Wir haben nun einen Einblick in die emotionalen und körperlichen Aspekte im Sinne der gesunden Motivation bekommen. Um auch den geistigen Aspekt zu erfassen, betrachten wir den Prozess weiter. Wenn wir unsere eigenen Anliegen verfolgen, die wir vom Herzen aus wollen, für die wir unsere Begabungen einsetzen wollen, bei denen unsere motivierenden Gefühle mitschwingen, erwächst daraus eine innere Klarheit. Klare Gedanken getragen durch eine bestimmte Form wie zum Beispiel Vorstellungen, Meinungen, Wünsche, Visionen oder Ähnliches zeichnen sich ab. Wie sich eine Person Klarheit in ihren Gedanken verschafft, ob es diese überhaupt gibt, wie sie sich daran orientiert, ob eigene Gedanken in ihr heranreifen und diese Klarheit in ihr wecken und ob ihr dies eine Orientierungssicherheit gibt – auch das bedarf der therapeutischen Aufmerksamkeit und ist Teil der Bindungsenergetik.

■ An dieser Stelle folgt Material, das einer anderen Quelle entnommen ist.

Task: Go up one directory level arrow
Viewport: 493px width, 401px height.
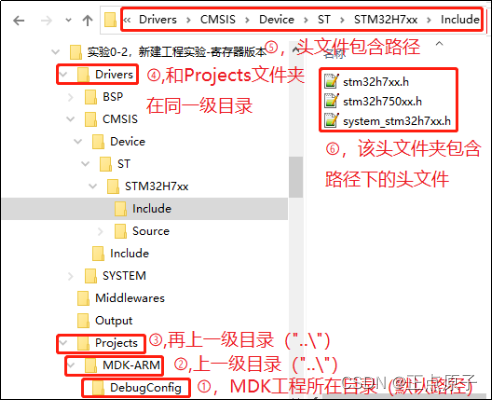Action: point(88,21)
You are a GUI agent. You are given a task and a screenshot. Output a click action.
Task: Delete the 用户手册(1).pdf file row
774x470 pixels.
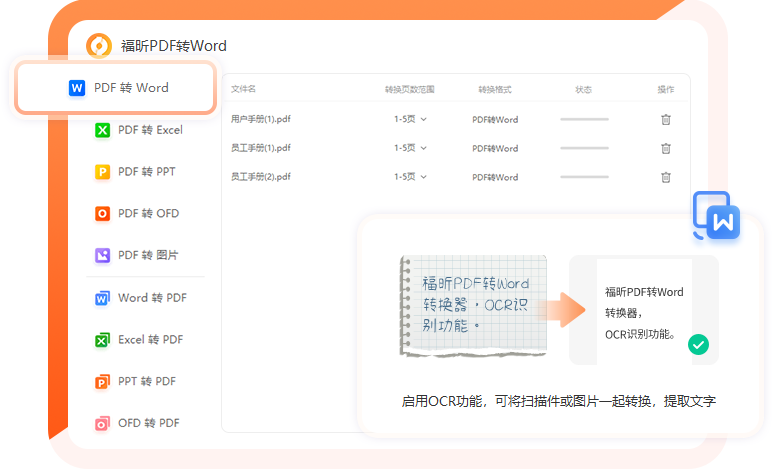coord(665,120)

Fazit Bindungsenergetische Therapie und Motivation

Die Aufgabe, die sich die bindungsenergetische Therapie gestellt hat, liegt vor allem in der Stärkung der gesunden Motivation. Unsere motivierenden Grundgefühle, unsere Beweggründe und unsere Begabungen werden mit jeder bindungsenergetischen Sitzung erfahrbar, und im alltäglichen Handeln können sich diese Erfahrungen weiter festigen. Emotionen, Fähigkeiten, Gedanken und Bewältigung werden dann immer mehr als ein gesundes Zusammenspiel erlebt. Wir werden zunehmend in die Lage versetzt, für unser Wohlergehen selbst zu sorgen – Zuversicht, Zufriedenheit und Klarheit bauen sich auf. Die Aufdeckung der gesunden Motivation setzt die Elemente in uns frei, die wir für ein zufriedenes und unabhängiges Leben in uns tragen, eingebunden in ein für uns stimmiges soziales Gefüge.